**Short problem**
Please copy out the entries below, changing every "The image size is" to "The screenshot size is" and leaving everything else untouched.

**Given data**
******************************
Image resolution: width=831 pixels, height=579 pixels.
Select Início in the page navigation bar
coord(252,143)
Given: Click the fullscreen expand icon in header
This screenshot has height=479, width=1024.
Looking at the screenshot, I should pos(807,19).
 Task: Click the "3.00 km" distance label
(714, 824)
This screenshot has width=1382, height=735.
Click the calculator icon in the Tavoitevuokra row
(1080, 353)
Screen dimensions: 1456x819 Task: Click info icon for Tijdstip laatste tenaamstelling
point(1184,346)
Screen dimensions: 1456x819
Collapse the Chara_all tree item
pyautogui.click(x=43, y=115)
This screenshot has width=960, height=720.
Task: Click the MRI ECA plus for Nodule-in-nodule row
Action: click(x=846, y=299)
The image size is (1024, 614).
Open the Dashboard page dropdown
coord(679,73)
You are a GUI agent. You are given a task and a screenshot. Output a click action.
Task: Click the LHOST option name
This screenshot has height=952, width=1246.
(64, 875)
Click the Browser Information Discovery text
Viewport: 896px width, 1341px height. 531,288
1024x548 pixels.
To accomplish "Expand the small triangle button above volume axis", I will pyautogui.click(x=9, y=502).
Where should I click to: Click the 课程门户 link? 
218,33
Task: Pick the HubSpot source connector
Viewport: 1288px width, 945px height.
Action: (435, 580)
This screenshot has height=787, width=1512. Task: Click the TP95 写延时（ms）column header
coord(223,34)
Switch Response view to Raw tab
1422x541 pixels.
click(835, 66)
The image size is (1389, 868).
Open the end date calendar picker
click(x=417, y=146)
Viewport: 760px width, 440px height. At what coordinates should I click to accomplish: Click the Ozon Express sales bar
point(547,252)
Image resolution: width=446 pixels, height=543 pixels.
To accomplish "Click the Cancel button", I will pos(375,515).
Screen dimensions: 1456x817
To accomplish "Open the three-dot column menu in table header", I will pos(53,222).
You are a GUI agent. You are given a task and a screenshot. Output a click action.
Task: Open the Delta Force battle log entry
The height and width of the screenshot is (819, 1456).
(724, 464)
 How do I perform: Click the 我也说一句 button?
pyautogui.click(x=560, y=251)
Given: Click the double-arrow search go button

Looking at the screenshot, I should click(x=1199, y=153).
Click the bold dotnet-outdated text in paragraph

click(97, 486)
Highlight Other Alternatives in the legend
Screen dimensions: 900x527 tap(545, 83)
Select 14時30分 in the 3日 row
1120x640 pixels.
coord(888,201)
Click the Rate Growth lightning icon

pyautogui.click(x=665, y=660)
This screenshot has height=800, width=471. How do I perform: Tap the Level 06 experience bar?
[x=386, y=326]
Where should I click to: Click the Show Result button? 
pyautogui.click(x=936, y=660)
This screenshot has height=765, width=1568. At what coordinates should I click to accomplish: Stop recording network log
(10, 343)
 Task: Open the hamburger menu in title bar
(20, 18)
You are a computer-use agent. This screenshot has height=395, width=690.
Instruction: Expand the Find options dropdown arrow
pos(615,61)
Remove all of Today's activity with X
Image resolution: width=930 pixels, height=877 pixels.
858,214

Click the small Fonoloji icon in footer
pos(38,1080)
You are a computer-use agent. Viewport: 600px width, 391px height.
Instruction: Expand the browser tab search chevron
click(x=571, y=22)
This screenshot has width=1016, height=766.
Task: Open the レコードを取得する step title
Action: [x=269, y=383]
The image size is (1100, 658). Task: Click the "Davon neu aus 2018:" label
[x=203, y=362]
******************************
**Answer to the exercise**
Image resolution: width=831 pixels, height=579 pixels.
Select Início in the page navigation bar
coord(252,143)
Given: Click the fullscreen expand icon in header
This screenshot has height=479, width=1024.
Looking at the screenshot, I should pos(807,19).
 Task: Click the "3.00 km" distance label
(714, 824)
This screenshot has width=1382, height=735.
Click the calculator icon in the Tavoitevuokra row
(1080, 353)
Screen dimensions: 1456x819 Task: Click info icon for Tijdstip laatste tenaamstelling
point(1184,346)
Screen dimensions: 1456x819
Collapse the Chara_all tree item
pyautogui.click(x=43, y=115)
This screenshot has width=960, height=720.
Task: Click the MRI ECA plus for Nodule-in-nodule row
Action: click(x=846, y=299)
The screenshot size is (1024, 614).
Open the Dashboard page dropdown
coord(679,73)
You are a GUI agent. You are given a task and a screenshot. Output a click action.
Task: Click the LHOST option name
This screenshot has height=952, width=1246.
(64, 875)
Click the Browser Information Discovery text
Viewport: 896px width, 1341px height. 531,288
1024x548 pixels.
To accomplish "Expand the small triangle button above volume axis", I will pyautogui.click(x=9, y=502).
Where should I click to: Click the 课程门户 link? 
218,33
Task: Pick the HubSpot source connector
Viewport: 1288px width, 945px height.
Action: (435, 580)
This screenshot has height=787, width=1512. Task: Click the TP95 写延时（ms）column header
coord(223,34)
Switch Response view to Raw tab
1422x541 pixels.
click(835, 66)
The screenshot size is (1389, 868).
Open the end date calendar picker
click(x=417, y=146)
Viewport: 760px width, 440px height. At what coordinates should I click to accomplish: Click the Ozon Express sales bar
point(547,252)
Image resolution: width=446 pixels, height=543 pixels.
To accomplish "Click the Cancel button", I will pos(375,515).
Screen dimensions: 1456x817
To accomplish "Open the three-dot column menu in table header", I will pos(53,222).
You are a GUI agent. You are given a task and a screenshot. Output a click action.
Task: Open the Delta Force battle log entry
The height and width of the screenshot is (819, 1456).
(724, 464)
 How do I perform: Click the 我也说一句 button?
pyautogui.click(x=560, y=251)
Given: Click the double-arrow search go button

Looking at the screenshot, I should click(x=1199, y=153).
Click the bold dotnet-outdated text in paragraph

click(97, 486)
Highlight Other Alternatives in the legend
Screen dimensions: 900x527 tap(545, 83)
Select 14時30分 in the 3日 row
1120x640 pixels.
coord(888,201)
Click the Rate Growth lightning icon

pyautogui.click(x=665, y=660)
This screenshot has height=800, width=471. How do I perform: Tap the Level 06 experience bar?
[x=386, y=326]
Where should I click to: Click the Show Result button? 
pyautogui.click(x=936, y=660)
This screenshot has height=765, width=1568. At what coordinates should I click to accomplish: Stop recording network log
(10, 343)
 Task: Open the hamburger menu in title bar
(20, 18)
You are a computer-use agent. This screenshot has height=395, width=690.
Instruction: Expand the Find options dropdown arrow
pos(615,61)
Remove all of Today's activity with X
Image resolution: width=930 pixels, height=877 pixels.
858,214

Click the small Fonoloji icon in footer
pos(38,1080)
You are a computer-use agent. Viewport: 600px width, 391px height.
Instruction: Expand the browser tab search chevron
click(x=571, y=22)
This screenshot has width=1016, height=766.
Task: Open the レコードを取得する step title
Action: [x=269, y=383]
The screenshot size is (1100, 658). Task: Click the "Davon neu aus 2018:" label
[x=203, y=362]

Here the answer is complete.